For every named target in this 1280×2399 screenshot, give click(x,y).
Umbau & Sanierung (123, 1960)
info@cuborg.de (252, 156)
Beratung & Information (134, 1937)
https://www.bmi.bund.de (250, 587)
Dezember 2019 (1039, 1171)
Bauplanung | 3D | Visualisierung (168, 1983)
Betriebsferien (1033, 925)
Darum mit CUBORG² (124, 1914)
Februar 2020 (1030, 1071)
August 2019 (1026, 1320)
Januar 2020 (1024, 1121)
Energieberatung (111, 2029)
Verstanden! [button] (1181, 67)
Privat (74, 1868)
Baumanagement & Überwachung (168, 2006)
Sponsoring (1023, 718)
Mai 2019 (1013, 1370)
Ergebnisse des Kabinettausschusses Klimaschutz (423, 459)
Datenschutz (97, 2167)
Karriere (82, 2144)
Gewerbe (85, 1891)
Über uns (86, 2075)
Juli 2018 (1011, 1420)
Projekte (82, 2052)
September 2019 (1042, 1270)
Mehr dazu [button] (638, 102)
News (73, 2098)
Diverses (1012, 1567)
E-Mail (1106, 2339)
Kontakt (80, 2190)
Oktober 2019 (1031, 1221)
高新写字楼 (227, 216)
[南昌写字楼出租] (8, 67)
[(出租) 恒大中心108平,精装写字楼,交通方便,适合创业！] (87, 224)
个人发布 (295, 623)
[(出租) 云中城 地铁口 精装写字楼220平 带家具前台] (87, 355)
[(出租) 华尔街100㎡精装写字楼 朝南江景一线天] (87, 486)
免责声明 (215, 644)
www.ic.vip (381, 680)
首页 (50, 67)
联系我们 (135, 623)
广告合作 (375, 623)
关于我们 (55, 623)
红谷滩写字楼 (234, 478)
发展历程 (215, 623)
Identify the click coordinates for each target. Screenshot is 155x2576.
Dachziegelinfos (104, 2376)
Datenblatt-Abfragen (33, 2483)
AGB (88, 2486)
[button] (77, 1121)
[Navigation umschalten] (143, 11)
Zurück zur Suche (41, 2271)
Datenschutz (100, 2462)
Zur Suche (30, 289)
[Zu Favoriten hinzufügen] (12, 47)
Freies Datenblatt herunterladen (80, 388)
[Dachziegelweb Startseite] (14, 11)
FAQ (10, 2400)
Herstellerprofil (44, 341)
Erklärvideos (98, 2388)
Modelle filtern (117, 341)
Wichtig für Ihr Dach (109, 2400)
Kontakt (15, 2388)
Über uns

*What you should do:*
Given the records above, restate word for word only the lines starting at the one with "Baumanagement & Überwachung (168, 2006)" and ending at the one with "Kontakt (80, 2190)".

*Written answer:*
Baumanagement & Überwachung (168, 2006)
Sponsoring (1023, 718)
Mai 2019 (1013, 1370)
Ergebnisse des Kabinettausschusses Klimaschutz (423, 459)
Datenschutz (97, 2167)
Karriere (82, 2144)
Gewerbe (85, 1891)
Über uns (86, 2075)
Juli 2018 (1011, 1420)
Projekte (82, 2052)
September 2019 (1042, 1270)
Mehr dazu [button] (638, 102)
News (73, 2098)
Diverses (1012, 1567)
E-Mail (1106, 2339)
Kontakt (80, 2190)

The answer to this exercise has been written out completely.